= 서술 과제 =
아래 목록의 모든 줄을 한 글자도 바꾸지 말고 원문 그대로 옮겨 적으십시오.

#####

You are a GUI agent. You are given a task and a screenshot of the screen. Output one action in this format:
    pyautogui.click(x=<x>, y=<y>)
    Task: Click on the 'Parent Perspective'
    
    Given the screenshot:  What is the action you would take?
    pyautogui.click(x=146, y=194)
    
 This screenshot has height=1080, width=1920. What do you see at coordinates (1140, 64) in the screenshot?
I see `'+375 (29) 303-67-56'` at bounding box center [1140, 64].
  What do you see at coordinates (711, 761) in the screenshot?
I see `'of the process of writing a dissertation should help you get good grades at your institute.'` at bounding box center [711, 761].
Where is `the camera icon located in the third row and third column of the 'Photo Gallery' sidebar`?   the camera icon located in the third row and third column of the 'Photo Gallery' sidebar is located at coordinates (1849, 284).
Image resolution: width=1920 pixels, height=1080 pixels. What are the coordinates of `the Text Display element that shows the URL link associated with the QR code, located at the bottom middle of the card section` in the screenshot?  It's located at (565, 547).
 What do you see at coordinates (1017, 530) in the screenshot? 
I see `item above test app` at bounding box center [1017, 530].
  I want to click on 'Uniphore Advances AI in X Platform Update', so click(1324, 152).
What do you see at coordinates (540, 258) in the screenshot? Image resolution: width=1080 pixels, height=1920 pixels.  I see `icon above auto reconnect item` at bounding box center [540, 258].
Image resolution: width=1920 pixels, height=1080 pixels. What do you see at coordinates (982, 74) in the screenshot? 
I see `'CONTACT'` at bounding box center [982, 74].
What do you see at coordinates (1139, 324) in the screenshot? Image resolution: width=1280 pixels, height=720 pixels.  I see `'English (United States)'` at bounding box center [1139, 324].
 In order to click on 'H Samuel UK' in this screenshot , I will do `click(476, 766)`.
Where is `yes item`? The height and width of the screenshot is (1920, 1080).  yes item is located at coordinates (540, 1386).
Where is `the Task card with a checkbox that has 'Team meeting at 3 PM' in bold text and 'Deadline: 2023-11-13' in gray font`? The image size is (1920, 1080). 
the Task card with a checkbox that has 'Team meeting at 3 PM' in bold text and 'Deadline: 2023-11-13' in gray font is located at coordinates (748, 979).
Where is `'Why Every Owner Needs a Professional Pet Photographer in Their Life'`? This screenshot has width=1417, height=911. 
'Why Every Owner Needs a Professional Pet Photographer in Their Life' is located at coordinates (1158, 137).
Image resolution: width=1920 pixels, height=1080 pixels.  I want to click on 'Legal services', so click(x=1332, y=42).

#####

= 실습 결과 =
You are a GUI agent. You are given a task and a screenshot of the screen. Output one action in this format:
    pyautogui.click(x=<x>, y=<y>)
    Task: Click on the 'Parent Perspective'
    
    Given the screenshot:  What is the action you would take?
    pyautogui.click(x=146, y=194)
    
 This screenshot has height=1080, width=1920. What do you see at coordinates (1140, 64) in the screenshot?
I see `'+375 (29) 303-67-56'` at bounding box center [1140, 64].
  What do you see at coordinates (711, 761) in the screenshot?
I see `'of the process of writing a dissertation should help you get good grades at your institute.'` at bounding box center [711, 761].
Where is `the camera icon located in the third row and third column of the 'Photo Gallery' sidebar`?   the camera icon located in the third row and third column of the 'Photo Gallery' sidebar is located at coordinates (1849, 284).
Image resolution: width=1920 pixels, height=1080 pixels. What are the coordinates of `the Text Display element that shows the URL link associated with the QR code, located at the bottom middle of the card section` in the screenshot?  It's located at (565, 547).
 What do you see at coordinates (1017, 530) in the screenshot? 
I see `item above test app` at bounding box center [1017, 530].
  I want to click on 'Uniphore Advances AI in X Platform Update', so click(1324, 152).
What do you see at coordinates (540, 258) in the screenshot? Image resolution: width=1080 pixels, height=1920 pixels.  I see `icon above auto reconnect item` at bounding box center [540, 258].
Image resolution: width=1920 pixels, height=1080 pixels. What do you see at coordinates (982, 74) in the screenshot? 
I see `'CONTACT'` at bounding box center [982, 74].
What do you see at coordinates (1139, 324) in the screenshot? Image resolution: width=1280 pixels, height=720 pixels.  I see `'English (United States)'` at bounding box center [1139, 324].
 In order to click on 'H Samuel UK' in this screenshot , I will do `click(476, 766)`.
Where is `yes item`? The height and width of the screenshot is (1920, 1080).  yes item is located at coordinates (540, 1386).
Where is `the Task card with a checkbox that has 'Team meeting at 3 PM' in bold text and 'Deadline: 2023-11-13' in gray font`? The image size is (1920, 1080). 
the Task card with a checkbox that has 'Team meeting at 3 PM' in bold text and 'Deadline: 2023-11-13' in gray font is located at coordinates (748, 979).
Where is `'Why Every Owner Needs a Professional Pet Photographer in Their Life'`? This screenshot has width=1417, height=911. 
'Why Every Owner Needs a Professional Pet Photographer in Their Life' is located at coordinates (1158, 137).
Image resolution: width=1920 pixels, height=1080 pixels.  I want to click on 'Legal services', so click(x=1332, y=42).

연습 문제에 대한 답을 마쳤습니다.